Il 22 luglio 2020 capitan Spanò e la Reggiana battono il Bari grazie alla rete di Augustus Kargbo e riportano la piazza emiliana in Serie B dopo 21 anni.
Foto dal profilo Instagram di Alessandro Spanò
Abbiamo detto che diventa qualcosa di più che un calciatore e aggiungiamo, qualcosa di più anche di una bandiera. A pochi giorni dai cortei per il centro di Reggio Emilia in cui dominava la maglia di Alessandro Spanò tra i tifosi in festa, il capitano comunica tramite un video messaggio che quella col Bari è stata la vetta di un cammino fatto insieme alla città ed è stata la sua ultima partita.

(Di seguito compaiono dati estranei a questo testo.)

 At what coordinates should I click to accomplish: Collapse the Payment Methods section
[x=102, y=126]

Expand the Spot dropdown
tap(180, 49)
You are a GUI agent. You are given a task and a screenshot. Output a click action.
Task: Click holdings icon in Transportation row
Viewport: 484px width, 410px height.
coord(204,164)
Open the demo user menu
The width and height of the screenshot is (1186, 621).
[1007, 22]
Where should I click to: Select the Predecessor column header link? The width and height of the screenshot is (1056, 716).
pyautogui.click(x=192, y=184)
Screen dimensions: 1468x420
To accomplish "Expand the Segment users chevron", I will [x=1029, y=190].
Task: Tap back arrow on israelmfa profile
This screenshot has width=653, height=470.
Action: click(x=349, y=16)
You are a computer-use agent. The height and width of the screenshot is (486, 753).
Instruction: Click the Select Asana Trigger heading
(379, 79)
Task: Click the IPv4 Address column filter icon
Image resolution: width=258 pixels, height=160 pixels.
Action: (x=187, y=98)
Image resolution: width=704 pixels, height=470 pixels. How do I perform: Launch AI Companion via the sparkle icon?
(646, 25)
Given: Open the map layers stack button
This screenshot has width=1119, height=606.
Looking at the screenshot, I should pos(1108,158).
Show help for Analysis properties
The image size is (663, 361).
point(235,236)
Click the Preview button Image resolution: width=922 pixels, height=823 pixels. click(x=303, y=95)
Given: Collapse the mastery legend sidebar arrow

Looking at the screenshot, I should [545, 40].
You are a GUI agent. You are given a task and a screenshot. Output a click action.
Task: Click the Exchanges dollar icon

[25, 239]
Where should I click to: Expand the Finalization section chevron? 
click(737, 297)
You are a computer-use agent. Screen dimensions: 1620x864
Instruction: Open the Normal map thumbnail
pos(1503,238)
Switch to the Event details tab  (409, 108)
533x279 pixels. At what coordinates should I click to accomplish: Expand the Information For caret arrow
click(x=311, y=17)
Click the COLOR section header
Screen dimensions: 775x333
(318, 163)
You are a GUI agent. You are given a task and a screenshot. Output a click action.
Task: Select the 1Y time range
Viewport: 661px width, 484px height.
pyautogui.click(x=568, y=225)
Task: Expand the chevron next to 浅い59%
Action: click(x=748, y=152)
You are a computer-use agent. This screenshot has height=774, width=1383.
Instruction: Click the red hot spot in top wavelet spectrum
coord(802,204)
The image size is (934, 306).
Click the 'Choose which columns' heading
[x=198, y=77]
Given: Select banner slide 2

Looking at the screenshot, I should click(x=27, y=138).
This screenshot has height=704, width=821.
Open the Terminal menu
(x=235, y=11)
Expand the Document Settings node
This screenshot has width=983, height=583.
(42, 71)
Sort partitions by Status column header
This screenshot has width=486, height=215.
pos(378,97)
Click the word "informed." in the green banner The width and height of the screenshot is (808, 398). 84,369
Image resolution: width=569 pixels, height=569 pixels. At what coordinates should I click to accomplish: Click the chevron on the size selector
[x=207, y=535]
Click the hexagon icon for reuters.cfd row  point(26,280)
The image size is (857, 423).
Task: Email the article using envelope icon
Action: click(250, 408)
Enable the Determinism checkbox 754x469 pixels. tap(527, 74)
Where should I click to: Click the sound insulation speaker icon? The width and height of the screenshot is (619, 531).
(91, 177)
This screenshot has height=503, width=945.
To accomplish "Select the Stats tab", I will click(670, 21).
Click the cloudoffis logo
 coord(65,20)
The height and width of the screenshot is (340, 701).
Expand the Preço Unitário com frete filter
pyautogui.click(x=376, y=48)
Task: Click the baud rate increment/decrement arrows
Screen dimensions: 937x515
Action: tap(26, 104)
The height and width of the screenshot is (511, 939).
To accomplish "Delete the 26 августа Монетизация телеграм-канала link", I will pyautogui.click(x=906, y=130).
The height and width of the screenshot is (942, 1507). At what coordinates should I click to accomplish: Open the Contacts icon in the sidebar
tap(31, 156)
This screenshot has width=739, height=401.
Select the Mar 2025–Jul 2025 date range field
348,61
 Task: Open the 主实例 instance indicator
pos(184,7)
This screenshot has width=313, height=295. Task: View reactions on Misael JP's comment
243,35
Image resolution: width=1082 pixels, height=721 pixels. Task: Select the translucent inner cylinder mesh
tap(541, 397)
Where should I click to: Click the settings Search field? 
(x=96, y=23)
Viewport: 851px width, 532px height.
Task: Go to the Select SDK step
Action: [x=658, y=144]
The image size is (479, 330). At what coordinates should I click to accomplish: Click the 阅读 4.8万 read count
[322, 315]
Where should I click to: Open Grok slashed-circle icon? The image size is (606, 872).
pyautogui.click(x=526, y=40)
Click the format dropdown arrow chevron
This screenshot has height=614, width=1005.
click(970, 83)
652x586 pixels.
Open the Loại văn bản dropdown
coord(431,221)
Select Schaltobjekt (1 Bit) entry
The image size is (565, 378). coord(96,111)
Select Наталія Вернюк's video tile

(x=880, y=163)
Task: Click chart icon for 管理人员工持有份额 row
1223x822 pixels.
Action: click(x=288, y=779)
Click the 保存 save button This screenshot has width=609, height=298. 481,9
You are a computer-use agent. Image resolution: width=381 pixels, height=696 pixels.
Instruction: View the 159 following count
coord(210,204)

Dopo essersi laureato in economia alla Niccolò Cusano nello stesso periodo dei playoff, Spanò decide di continuare a studiare alla Hult Business School, una scuola internazionale per cui ha vinto una borsa di studio lasciando dunque il calcio per dare spazio a quelle parti dentro di lui «che sgomitano per avere spazio ed è giunto il loro momento».
«Forse sono un po’ matto lo so, ma la ragione non ha sempre ragione… mi auguro di aver lasciato qualcosa in campo, ma soprattutto fuori». Con queste parole Spanò chiude il suo saluto alla Reggiana, ma forse ora potrebbero benissimo finire in bocca al suo compagno alla Pro Patria Ivan Vavassori.
Due indizi non fanno una prova, ma che in quella Berretti della Pro Patria di Simone Banchieri si lavorasse tanto sulla tecnica quanto sugli uomini è una certezza. I frutti, un po’ matti, lo dimostrano.